Morphology of NL4-3^EGFP particles. HeLaP4 cells were transfected with the proviral plasmids pNLC4-3 (A) and pNLC4-3^EGFP (B). Twenty-four hours posttransfection, cells were harvested, prepared, and analyzed by thin-section electron microscopy as described in Materials and Methods. Bars, 200 nm (panels i) or 100 nm (A, panels ii, iii, and iv, and B, panels ii and iii).

FIG. 6.

Infectivity of fluorescently labeled HIV derivatives. (A) 293T cells were transfected with pNLC4-3, pNLC4-3^EGFP, or an equimolar mixture of both plasmids. Serial dilutions of supernatants were used to infect TZM cells, and relative infectivities were determined as described in Materials and Methods. Data points are mean values obtained from two independent transfections, with all samples titrated in duplicate.
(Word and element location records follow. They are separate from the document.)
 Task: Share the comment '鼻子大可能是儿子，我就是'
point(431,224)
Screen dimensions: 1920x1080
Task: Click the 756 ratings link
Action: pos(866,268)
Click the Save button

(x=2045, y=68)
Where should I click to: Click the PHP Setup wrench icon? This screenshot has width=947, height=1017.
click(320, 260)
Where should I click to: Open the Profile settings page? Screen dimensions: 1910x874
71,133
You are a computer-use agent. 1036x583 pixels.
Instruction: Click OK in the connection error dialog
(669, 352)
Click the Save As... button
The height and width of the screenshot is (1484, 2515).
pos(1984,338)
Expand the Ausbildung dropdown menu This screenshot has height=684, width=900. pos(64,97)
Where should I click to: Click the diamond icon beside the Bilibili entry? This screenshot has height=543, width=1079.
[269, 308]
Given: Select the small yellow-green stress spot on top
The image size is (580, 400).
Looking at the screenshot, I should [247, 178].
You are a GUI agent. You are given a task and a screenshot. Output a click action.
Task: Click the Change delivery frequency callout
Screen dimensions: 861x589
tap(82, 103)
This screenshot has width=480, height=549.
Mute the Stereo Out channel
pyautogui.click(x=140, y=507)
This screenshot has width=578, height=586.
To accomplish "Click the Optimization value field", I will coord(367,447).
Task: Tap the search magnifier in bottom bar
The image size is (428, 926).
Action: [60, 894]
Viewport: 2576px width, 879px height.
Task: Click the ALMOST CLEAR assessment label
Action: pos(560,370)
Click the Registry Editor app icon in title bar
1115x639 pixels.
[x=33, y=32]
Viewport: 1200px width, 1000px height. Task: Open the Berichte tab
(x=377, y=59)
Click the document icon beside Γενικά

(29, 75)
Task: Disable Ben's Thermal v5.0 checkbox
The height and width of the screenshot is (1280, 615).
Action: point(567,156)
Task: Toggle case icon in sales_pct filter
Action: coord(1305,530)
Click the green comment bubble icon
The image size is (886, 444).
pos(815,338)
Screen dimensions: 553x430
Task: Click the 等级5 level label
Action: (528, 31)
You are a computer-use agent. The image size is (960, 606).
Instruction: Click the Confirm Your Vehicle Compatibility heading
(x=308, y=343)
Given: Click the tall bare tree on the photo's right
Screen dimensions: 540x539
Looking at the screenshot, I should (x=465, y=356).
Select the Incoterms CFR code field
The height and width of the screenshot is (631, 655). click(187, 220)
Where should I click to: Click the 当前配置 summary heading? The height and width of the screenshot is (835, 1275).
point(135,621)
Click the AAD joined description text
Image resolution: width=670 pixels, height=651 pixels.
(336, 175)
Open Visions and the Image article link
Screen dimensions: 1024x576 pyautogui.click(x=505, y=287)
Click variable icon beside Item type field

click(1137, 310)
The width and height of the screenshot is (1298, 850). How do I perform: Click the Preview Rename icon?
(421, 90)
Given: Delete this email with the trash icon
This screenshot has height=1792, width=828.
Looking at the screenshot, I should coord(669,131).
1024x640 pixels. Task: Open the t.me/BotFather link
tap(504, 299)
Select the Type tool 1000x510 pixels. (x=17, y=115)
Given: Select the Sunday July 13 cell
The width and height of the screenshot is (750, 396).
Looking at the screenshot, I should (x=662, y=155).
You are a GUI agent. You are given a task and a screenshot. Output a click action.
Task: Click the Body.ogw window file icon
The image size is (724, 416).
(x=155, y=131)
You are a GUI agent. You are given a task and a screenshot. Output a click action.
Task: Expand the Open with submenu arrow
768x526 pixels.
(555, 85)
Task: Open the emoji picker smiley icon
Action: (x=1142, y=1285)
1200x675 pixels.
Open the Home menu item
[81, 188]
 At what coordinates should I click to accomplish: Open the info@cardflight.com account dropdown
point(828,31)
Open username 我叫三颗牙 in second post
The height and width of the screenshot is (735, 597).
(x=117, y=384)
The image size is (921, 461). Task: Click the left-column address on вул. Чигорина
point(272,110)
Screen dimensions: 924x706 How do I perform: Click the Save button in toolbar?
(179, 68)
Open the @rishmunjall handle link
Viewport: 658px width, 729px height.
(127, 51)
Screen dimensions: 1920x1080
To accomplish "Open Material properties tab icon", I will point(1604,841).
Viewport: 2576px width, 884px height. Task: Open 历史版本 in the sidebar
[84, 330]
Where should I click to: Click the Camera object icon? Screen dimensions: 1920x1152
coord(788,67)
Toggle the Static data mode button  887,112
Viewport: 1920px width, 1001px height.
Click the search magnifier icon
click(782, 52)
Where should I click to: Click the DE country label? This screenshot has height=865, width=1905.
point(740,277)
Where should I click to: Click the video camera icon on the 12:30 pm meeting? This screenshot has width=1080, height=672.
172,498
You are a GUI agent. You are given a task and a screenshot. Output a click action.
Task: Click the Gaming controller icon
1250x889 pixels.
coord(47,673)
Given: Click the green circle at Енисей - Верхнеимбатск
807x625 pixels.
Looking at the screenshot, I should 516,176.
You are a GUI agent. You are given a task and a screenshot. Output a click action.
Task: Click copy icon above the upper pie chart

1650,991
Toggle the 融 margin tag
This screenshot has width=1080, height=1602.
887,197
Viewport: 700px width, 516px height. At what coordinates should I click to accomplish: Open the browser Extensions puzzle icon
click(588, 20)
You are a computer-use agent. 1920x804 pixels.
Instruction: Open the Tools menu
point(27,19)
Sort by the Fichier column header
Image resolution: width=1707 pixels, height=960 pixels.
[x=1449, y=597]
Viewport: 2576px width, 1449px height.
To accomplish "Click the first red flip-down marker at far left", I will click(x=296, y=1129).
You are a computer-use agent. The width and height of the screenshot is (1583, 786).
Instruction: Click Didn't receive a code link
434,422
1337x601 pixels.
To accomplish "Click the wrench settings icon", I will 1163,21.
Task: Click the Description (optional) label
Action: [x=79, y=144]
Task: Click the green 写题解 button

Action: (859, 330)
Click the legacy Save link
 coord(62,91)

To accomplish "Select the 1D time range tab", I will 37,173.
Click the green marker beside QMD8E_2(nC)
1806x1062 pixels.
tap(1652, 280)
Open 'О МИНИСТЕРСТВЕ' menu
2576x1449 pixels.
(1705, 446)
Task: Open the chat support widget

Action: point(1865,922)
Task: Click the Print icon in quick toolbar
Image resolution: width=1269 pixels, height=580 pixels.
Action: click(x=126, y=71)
Several independent experiments yielded similar relative differences. (B) TZM cells infected with NL4-3^EGFP displayed green fluorescence (top) and expressed HIV-1 Gag as detected by immunofluorescence using polyclonal serum against CA (bottom).

FIG. 7.

Generation of mixed particles by cotransfection of the wild type and the EGFP-labeled variant. (A) Variation of the ratio between the wild-type and the fluorescence-labeled variant. 293T cells were transfected with a mixture of pKHIV and pKHIV^EGFP, while the total amount of DNA was kept constant. The relative amounts of pKHIV^EGFP used were 0% (lanes 2 and 8), 4% (lanes 3 and 9), 20% (lanes 4 and 10), 50% (lanes 5 and 11), and 100% (lanes 6 and 12). At 44 h posttransfection, cells were lysed and particles were purified from the tissue culture supernatant by centrifugation through a sucrose cushion. Gag-derived proteins were detected in the cell lysate and purified particles by enhanced chemiluminescence immunoblotting by using antiserum against MA. (B) Rescue of a release-deficient variant of pKHIV^EGFP by cotransfection with wild-type pKHIV. PKHIV^EGFP and pKHIV^{EGFP late−} were either transfected alone (lanes 1, 3, 5, and 7) or cotransfected with an equimolar amount of wild-type pKHIV (lanes 2, 4, 6, and 8). At 44 h posttransfection, cells were lysed and particles were prepared from the tissue culture supernatant. Gag-derived proteins were detected in the samples by immunoblotting with polyclonal antiserum against MA.

FIG. 8.

Morphology of partly fluorescently labeled particles. HeLaP4 cells were transfected with a mixture of equimolar amounts of pNLC4-3 and pNLC4-3^EGFP. At 44 h posttransfection, cells were harvested, prepared, and analyzed by thin-section electron microscopy as described in Materials and Methods. Bars, 200 nm (A) or 100 nm (B and C).